Was von diesem Bedrohungsszenario zu halten ist, hat Richard Gutjahr anschaulich dargestellt:
Dominant ist der Drogenhandel als Anlass für Überwachungen via Telekommunikation. Terrorismus muss man mit der Lupe suchen. Der oberste Verteidiger des Staatswanzen-Einsatzes zieht sich immer wieder auf Behauptungen zurück, alles bewege sich im Rahmen des Gesetzes. Nur einmal formuliert Friedrich seine Rhetorik-Schleife etwas anders: „Unsere Beamten halten sich strikt an das, was sie dürfen. Die Behauptung, sie hätten mehr gemacht, ist falsch.“ Aber was ihnen von ihren Vorgesetzten erlaubt wurde, wissen wir nicht, Herr Friedrich.

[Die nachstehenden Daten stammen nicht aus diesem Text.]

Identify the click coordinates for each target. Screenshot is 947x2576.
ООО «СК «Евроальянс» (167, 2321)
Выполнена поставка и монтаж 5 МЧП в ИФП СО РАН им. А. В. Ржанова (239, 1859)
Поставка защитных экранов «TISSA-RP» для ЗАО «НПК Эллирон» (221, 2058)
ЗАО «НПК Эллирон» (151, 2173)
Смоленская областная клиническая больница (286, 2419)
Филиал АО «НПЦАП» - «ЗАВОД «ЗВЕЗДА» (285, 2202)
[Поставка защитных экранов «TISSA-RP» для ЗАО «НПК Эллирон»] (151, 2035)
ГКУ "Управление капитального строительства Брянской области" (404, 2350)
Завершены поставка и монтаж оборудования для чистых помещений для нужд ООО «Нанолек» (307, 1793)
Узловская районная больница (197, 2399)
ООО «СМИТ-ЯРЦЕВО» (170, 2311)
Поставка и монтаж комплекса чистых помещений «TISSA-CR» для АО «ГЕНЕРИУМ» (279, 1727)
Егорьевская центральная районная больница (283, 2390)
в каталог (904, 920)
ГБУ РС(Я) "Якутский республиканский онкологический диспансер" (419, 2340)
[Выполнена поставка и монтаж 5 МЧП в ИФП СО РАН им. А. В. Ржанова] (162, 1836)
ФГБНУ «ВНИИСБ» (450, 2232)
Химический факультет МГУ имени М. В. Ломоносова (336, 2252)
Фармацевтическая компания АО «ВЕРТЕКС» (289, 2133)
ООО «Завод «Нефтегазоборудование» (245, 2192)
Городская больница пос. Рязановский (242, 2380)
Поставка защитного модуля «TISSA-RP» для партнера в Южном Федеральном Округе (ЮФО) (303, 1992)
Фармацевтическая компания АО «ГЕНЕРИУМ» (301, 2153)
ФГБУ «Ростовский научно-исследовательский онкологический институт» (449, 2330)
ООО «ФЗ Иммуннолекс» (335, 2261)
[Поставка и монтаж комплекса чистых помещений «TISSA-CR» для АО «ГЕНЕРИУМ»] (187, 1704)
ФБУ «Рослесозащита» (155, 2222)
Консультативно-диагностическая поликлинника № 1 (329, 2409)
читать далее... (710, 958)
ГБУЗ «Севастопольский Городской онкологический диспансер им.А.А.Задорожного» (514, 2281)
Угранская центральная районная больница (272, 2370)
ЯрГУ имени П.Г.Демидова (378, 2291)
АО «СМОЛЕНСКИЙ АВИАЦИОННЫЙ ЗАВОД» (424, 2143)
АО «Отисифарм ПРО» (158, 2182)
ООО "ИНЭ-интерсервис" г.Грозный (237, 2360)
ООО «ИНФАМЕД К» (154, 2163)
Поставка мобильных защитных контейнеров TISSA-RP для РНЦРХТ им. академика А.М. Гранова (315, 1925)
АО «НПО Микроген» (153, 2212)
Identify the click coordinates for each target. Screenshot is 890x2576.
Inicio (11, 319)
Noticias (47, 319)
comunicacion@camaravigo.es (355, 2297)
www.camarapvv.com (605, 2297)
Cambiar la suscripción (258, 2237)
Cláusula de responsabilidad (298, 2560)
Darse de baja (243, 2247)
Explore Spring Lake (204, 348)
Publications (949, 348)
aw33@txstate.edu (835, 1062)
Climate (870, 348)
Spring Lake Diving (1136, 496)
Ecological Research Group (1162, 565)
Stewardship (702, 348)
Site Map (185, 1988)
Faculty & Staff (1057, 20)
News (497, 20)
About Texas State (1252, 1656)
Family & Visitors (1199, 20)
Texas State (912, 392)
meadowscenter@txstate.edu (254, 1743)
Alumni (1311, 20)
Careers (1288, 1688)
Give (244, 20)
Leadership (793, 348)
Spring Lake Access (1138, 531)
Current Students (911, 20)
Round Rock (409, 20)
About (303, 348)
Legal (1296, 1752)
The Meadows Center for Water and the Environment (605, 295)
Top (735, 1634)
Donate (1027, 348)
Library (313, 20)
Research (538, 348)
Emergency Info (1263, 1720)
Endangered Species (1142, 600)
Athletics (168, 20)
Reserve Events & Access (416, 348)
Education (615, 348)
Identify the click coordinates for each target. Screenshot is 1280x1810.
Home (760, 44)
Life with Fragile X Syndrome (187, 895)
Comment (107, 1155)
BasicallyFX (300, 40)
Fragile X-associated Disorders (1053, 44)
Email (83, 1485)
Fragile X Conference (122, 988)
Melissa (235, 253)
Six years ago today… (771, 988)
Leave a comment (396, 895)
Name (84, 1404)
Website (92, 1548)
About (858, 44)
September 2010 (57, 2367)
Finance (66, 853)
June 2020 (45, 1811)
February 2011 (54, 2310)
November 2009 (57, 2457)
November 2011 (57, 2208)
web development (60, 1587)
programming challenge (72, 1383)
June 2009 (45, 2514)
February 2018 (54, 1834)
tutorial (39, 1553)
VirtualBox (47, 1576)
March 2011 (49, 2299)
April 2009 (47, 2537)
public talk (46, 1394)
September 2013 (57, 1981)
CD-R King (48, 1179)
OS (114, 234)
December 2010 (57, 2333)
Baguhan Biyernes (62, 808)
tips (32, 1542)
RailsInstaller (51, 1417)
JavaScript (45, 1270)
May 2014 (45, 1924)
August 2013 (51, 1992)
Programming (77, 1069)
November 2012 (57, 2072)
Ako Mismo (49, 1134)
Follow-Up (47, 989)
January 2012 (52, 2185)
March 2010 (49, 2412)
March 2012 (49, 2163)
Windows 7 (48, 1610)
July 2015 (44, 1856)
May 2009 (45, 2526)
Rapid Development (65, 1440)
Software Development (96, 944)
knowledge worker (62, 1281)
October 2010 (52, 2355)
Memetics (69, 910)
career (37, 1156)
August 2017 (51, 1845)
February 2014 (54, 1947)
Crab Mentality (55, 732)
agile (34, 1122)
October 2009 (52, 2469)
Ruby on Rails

Eine Grauzone sieht der Innenminister auch nicht. Dabei fand ich die Bemerkungen von Hans-Peter Uhl, innenpolitischer Sprecher der Unionsfraktion im Bundestag, so erfrischend ehrlich. Siehe den Gulli-Bericht:
Uhl, der in Sicherheitsfragen als Hardliner gilt, kritisierte die derzeit in Deutschland geführte Diskussion über den Staatstrojaner. Er sprach von einer „unverantwortlichen Hysterisierung“ der Debatte. Wie schon zuvor warf er außerdem Bundesjustizministerin Sabine Leutheusser-Schnarrenberger vor, indirekt an den möglicherweise erfolgten Rechtsbrüchen beim Trojaner-Einsatz schuld zu sein: „Wir haben die Ministerin immer wieder darauf hingewiesen, dass die Ermittler beim Einsatz von Spionage-Software in Strafverfahren in einer gesetzlichen Grauzone arbeiten.“ Geschehen sei aber „absolut nichts“, sagte Uhl. Er will damit offenbar andeuten, dass keine Rechtsbrüche erfolgt wären, wenn man – wie von den Unionsparteien gewünscht – zügig eine Rechtsgrundlage für den Einsatz von Staatstrojanern geschaffen hätte.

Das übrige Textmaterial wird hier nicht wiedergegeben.